I'm writing a cross-platform application in C++. All strings are UTF-8-encoded internally. Consider the following simplified code:
#include <string>
#include <iostream>
int main() {
std::string test = u8"Greek: αβγδ; German: Übergrößenträger";
std::cout << test;
return 0;
}
On Unix systems, std::cout
expects 8-bit strings to be UTF-8-encoded, so this code works fine.
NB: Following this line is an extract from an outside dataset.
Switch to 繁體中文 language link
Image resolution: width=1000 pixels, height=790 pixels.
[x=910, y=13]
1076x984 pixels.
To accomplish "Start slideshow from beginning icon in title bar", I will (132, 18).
On Windows, however, std::cout
expects 8-bit strings to be in Latin-1 or a similar non-Unicode format (depending on the codepage). This leads to the following output:
Greek: ╬▒╬▓╬│╬┤; German: ├£bergr├Â├ƒentr├ñger
What can I do to make std::cout
interpret 8-bit strings as UTF-8 on Windows?
This is what I tried:
#include <string>
#include <iostream>
#include <io.h>
#include <fcntl.h>
int main() {
_setmode(_fileno(stdout), _O_U8TEXT);
std::string test = u8"Greek: αβγδ; German: Übergrößenträger";
std::cout << test;
return 0;
}
I was hoping that _setmode
would do the trick. However, this results in the following assertion error in the line that calls operator<<
:
Microsoft Visual C++ Runtime Library
Debug Assertion Failed!
Program: d:\visual studio 2015\Projects\utf8test\Debug\utf8test.exe File: minkernel\crts\ucrt\src\appcrt\stdio\fputc.cpp Line: 47
Expression: ( (_Stream.is_string_backed()) || (fn = _fileno(_Stream.public_stream()), ((_textmode_safe(fn) == __crt_lowio_text_mode::ansi) && !_tm_unicode_safe(fn))))
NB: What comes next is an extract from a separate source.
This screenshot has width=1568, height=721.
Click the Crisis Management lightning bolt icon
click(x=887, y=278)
For information on how your program can cause an assertion failure, see the Visual C++ documentation on asserts.
The problem is not std::cout
but the windows console. Using C-stdio you will get the ü
with fputs( "\xc3\xbc", stdout );
after setting the UTF-8 codepage (either using SetConsoleOutputCP
or chcp
) and setting a Unicode supporting font in cmd's settings (Consolas should support over 2000 characters and there are registry hacks to add more capable fonts to cmd).
If you output one byte after the other with putc('\xc3'); putc('\xbc');
you will get the double tofu as the console gets them interpreted separately as illegal characters. This is probably what the C++ streams do.
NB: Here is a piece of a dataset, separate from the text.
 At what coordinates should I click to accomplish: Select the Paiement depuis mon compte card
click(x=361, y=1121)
See UTF-8 output on Windows console for a lenghty discussion.
For my own project, I finally implemented a std::stringbuf
doing the conversion to Windows-1252. I you really need full Unicode output, this will not really help you, however.
An alternative approach would be overwriting cout
's streambuf, using fputs
for the actual output:
#include <iostream>
#include <sstream>
#include <Windows.h>
class MBuf: public std::stringbuf {
public:
int sync() {
fputs( str().c_str(), stdout );
str( "" );
return 0;
}
};
int main() {
SetConsoleOutputCP( CP_UTF8 );
setvbuf( stdout, nullptr, _IONBF, 0 );
MBuf buf;
std::cout.rdbuf( &buf );
std::cout << u8"Greek: αβγδ\n" << std::flush;
}
I turned off output buffering here to prevent it to interfere with unfinished UTF-8 byte sequences.
This seems to be part of the problem indeed. If I use
SetConsoleOutputCP(CP_UTF8);
as suggested by Miles and switch to a non-raster font as suggested by Paul and usefputs
instead ofstd::cout
, it works! -- Now I need to find out whether there's a way to getstd::cout
to behave correctly.I don't think there is a way. And
fputs
is not guaranteed to work either, see my doubleputc
example. You could try to changecout
'sstreambuf
(seerdbuf()
) with one understanding UTF-8 (keeping the characters together) and usingfputs
.I found that this behavior can be fixed by enabling buffering; see my answer. Thanks for pointing me in the right direction!
Regarding your edit: I'm afraid it's not working for me. I'm getting "Greek: ╬▒╬▓╬│╬┤".
Are you testing from within Visual Studio? I noticed that this only works starting the program directly from a cmd instance.